Как погребенная заживо, сидела Бланш в великолепных, роскошных носилках. Она не видела ничего, кроме темных, давящих стен. И ничего не чувствовала, кроме равномерного покачивания портшеза. У нее не было даже желания приподнять тяжелую занавеску, чтобы взглянуть на восходящее солнце. Она была холодна и бессильна. Подобно восковой кукле, сидела она, равнодушно опираясь спиной о стену и не открывая глаз. Море тьмы все-таки поглотило ее. Сомкнулись холодные волны…
За всю дорогу она не сделала ни единого жеста. Только один раз уронила голову на оконную раму, ибо она смертельно устала…
Но вот легкие толчки и мерное колыхание прекратились, и Бланш поняла, что они прибыли в замок графа. Воины отворили перед ней дверцу, и она вышла из темноты портшеза на белый свет. Замок государя был прекрасен. С рассвета он сиял праздничными огнями, и был полон шумного веселья. Но Бланш не смотрела на него. Она шла по саду, по сверкающим коридорам, подобная ночному призраку, затерявшемуся в море дневного света. Для нее больше не существовало ни огней, ни человеческих лиц, ни праздничного блеска…
Когда блистающий роскошью и величием монсеньор де Леруа увидел девушку, он невольно вздрогнул, так была она непохожа на существо из мира живых.
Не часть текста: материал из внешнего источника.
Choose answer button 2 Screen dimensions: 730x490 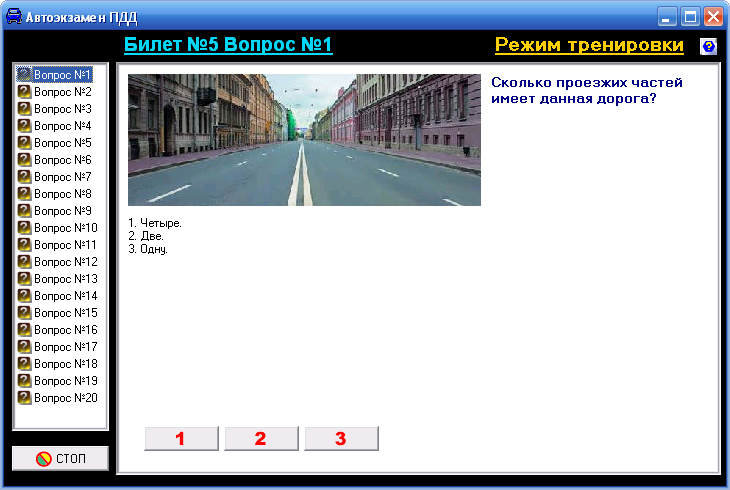260,438
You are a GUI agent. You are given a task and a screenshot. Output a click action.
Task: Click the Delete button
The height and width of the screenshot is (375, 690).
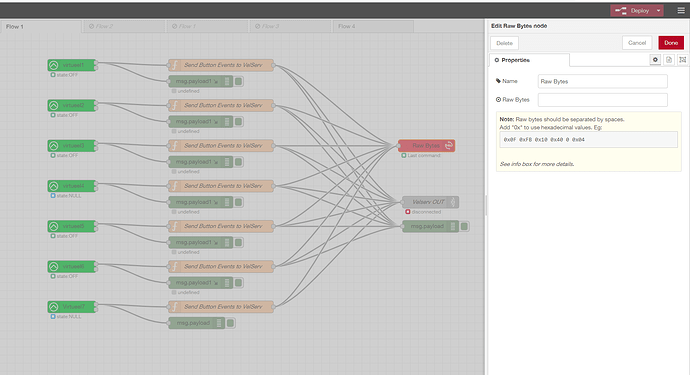click(x=504, y=43)
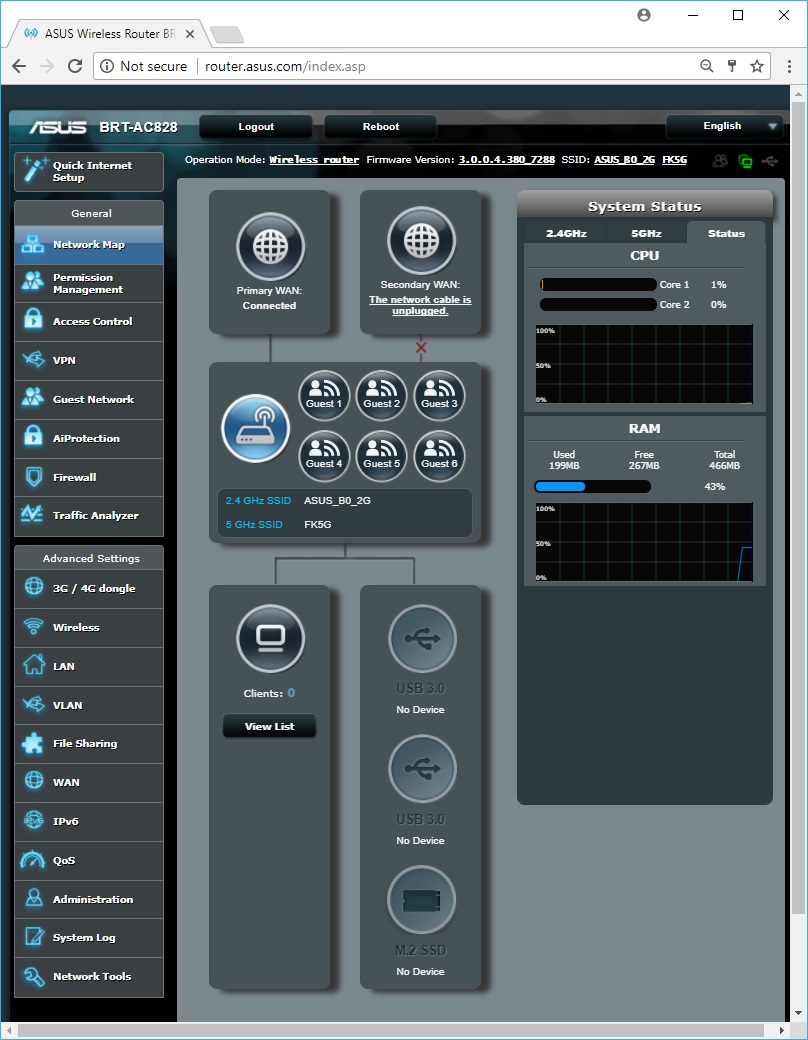This screenshot has width=808, height=1040.
Task: Click the View List button
Action: click(x=269, y=727)
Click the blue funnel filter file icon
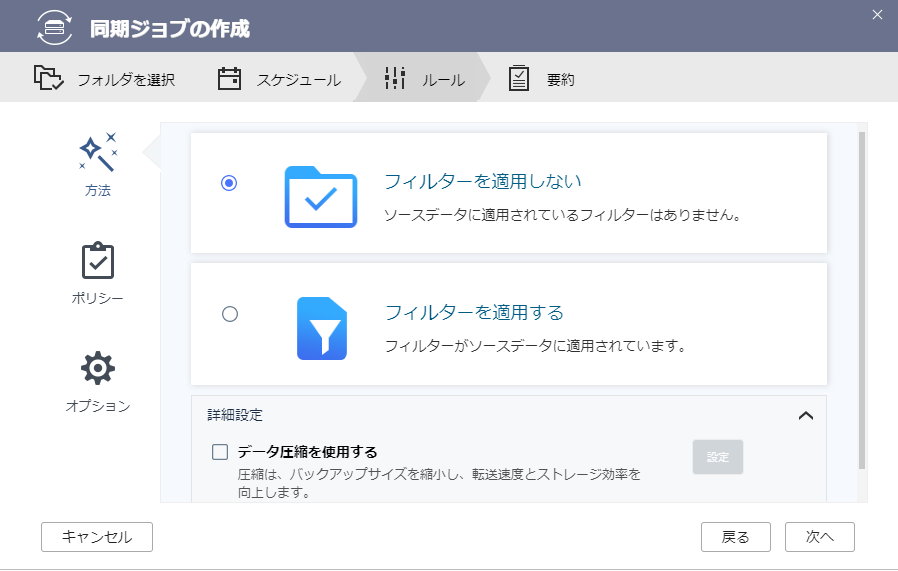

Ее бледное лицо застыло в неподвижности и равнодушии. Тонкая фигурка выражала безмерную усталость и отстраненность от окружающего блеска…
– Мадемуазель, я сожалею, что мои суровые приказы стерли последние краски с вашего юного лица, – с состраданием обратился к ней сеньор де Леруа. – Наверное, вы считаете меня очень злым…
Бланш спокойно и серьезно посмотрела на графа, и слабым голосом ответила:
– Вы не злы, монсеньор. Вы очень несчастны. Потому что тот, кто причиняет зло, гораздо несчастнее того, кто это зло терпит…
– Счастье? – презрительно улыбнулся блистательный государь. – Что вы знаете о нем? Это пустая химера! Все хотят свободы и счастья, но никто их не получает…
– Мне неизвестно, что хотят все. Я же хотела только раствориться в Юсуфе. Но вы мне не позволили.
– Идите, мадемуазель. Ваша комната готова. Прислать вам прислужниц, чтобы они помогли вам облачиться в свадебный наряд?
– Благодарю вас, государь. Мне никто не нужен.
Она поклонилась, как сломанная кукла, и оставила графа наедине с гостями и его мыслями.
Бланш вошла в великолепную, богато убранную комнату. Стены были украшены дорогими, искусными шпалерами. Из огромного, высокого окна лился теплый утренний свет. Посреди комнаты стояла большая кровать с резными спинками и с расшитым серебряными узорами тяжелым занавесом. На постели кровавым пятном пламенело прекрасное алое платье невесты…
Девушка притворила дверь и без сил опустилась на постель. Вот ее последний дом, последняя тюрьма, последнее убежище. А там, за дверью, конец всему… В этой роскошной, давящей комнате кончилось время, кончилась сама жизнь.
Через четверть часа она, облаченная в свадебное алое платье, спустится в шумную и радостную толпу гостей. Чужая рука коснется ее руки, и она, мертвая и холодная, пойдет к сверкающему золотом алтарю… Но она знала, что она этого не сделает.
Ночью чужие руки коснутся ее тела, чужие руки будут распускать длинные волосы… Но пока в мире существовал тот, кто так любил играть с ними, пока в мире существовала она, пока существовал сам мир, этого не могло случиться.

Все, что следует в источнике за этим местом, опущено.